A team of US researchers has developed an automated system that corrects sentences and updates information on Wikipedia, while keeping the language similar to how humans write and edit.
Wikipedia is a digital multilingual encyclopedia that can be edited by any user. The articles published on Wikipedia are available to all people who have Internet access, reported the German News Agency.
Wikipedia comprises millions of articles that are in constant need of correction and editing on different levels such as language mistakes, numbers, data, and locations. According to the Tech Xplore website, the new automated system developed by researchers at the Massachusetts Institute of Technology (MIT) can reduce the time and effort spent by human editors who now do the task manually.

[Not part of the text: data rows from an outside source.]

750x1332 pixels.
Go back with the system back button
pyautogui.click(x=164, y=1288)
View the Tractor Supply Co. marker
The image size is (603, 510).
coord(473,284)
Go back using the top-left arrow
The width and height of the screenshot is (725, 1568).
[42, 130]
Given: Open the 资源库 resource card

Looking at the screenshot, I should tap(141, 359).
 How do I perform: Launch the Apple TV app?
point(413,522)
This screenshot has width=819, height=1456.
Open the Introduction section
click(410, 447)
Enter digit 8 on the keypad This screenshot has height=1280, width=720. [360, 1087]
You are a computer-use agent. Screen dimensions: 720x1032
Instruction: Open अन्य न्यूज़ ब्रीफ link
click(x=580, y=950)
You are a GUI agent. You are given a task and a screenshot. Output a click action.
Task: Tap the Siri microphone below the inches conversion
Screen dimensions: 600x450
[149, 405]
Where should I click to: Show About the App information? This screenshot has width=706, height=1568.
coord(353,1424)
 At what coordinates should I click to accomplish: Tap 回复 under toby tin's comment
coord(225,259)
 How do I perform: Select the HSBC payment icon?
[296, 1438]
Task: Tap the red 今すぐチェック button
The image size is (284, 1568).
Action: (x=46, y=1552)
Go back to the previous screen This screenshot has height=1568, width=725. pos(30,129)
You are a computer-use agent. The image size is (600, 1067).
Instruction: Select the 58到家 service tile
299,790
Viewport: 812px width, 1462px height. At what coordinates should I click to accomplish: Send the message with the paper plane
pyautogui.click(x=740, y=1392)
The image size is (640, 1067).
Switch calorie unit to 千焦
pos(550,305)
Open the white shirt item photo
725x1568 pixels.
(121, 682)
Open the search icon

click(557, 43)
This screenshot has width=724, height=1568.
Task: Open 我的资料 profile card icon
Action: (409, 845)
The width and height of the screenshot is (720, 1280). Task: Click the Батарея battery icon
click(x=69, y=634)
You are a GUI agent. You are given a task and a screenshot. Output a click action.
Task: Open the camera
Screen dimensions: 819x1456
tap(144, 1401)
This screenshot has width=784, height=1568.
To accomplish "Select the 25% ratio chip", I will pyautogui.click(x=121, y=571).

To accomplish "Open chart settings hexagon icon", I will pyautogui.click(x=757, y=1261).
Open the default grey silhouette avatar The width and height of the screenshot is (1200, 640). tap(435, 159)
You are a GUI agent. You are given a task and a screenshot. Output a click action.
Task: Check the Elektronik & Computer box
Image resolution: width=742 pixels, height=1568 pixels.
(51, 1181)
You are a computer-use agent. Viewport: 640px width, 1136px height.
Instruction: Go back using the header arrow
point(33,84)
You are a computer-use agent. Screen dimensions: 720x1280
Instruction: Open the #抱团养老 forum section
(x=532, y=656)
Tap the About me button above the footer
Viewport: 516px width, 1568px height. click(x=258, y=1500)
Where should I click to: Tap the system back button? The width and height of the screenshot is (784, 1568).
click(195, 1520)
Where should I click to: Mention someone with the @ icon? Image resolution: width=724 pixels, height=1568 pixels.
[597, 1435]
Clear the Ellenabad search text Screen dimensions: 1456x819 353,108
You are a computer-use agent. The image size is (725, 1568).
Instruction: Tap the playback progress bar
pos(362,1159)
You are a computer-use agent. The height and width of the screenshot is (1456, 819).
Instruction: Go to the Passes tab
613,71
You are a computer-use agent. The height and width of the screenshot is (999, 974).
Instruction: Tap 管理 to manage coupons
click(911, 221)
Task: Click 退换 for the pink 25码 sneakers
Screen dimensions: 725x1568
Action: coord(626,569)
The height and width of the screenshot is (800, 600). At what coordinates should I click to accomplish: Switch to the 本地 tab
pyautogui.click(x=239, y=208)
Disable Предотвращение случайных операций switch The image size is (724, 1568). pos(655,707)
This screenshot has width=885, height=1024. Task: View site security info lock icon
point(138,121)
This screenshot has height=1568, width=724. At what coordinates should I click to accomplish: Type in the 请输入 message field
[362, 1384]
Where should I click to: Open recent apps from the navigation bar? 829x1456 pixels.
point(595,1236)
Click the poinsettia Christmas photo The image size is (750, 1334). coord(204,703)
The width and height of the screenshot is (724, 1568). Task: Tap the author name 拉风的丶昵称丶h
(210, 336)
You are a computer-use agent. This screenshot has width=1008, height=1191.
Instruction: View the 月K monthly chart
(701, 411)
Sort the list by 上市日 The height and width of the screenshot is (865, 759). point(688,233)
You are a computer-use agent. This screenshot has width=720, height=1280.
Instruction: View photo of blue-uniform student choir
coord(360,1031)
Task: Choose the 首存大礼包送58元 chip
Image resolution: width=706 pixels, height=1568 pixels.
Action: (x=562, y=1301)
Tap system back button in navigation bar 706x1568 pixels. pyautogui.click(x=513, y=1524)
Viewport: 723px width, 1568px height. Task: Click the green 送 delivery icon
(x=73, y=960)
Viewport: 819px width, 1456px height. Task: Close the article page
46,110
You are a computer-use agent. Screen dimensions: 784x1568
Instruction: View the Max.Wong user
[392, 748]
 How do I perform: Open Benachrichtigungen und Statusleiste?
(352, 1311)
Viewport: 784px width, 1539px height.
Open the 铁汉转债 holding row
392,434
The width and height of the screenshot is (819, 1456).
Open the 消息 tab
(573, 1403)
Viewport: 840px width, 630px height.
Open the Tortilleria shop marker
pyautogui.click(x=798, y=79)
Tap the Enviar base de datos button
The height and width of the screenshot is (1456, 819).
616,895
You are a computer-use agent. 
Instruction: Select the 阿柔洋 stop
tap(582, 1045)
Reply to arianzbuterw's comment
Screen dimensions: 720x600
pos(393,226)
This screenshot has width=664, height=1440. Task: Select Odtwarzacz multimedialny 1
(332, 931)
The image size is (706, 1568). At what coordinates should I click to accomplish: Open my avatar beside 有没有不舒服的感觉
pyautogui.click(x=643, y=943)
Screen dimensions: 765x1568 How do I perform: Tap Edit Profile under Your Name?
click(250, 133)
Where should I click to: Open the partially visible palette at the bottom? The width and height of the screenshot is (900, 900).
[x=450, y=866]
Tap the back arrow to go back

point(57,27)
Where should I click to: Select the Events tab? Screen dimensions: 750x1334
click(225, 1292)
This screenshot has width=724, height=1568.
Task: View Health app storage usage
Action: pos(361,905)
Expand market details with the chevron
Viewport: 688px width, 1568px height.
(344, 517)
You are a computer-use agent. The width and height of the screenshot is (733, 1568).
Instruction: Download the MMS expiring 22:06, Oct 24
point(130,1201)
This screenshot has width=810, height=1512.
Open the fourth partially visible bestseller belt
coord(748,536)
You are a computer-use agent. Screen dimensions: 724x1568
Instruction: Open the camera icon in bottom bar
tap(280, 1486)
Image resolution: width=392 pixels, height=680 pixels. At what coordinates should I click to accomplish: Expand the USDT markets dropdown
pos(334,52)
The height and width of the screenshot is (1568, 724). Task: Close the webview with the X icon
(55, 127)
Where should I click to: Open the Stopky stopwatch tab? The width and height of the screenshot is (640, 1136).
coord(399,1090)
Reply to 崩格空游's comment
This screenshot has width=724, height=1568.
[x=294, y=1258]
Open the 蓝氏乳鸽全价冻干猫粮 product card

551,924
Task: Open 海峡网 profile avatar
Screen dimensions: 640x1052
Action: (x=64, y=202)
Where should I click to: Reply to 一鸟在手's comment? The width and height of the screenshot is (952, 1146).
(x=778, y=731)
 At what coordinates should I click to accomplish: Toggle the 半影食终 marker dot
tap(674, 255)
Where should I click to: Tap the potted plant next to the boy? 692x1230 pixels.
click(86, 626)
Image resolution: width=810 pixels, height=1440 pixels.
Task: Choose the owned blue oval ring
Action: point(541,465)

The idea is that humans would type into an interface an unstructured sentence with updated information, without needing to worry about style or grammar. The system would then search Wikipedia, locate the appropriate page and outdated sentence, and rewrite it in a humanlike fashion.
The Tech Xplore website cited Darsh Shah, researcher at MIT's Computer Science and Artificial Intelligence Laboratory, saying "There are so many updates constantly needed to Wikipedia articles. It would be beneficial to automatically modify the articles, with little to no human intervention."
"Instead of hundreds of people working on modifying each Wikipedia article, then you'll only need a few, because the model is helping or doing it automatically," he added.
In the future, the researchers say, there's potential to build a fully automated system that identifies and uses the latest information from around the web to produce rewritten sentences in corresponding Wikipedia articles without human intervention.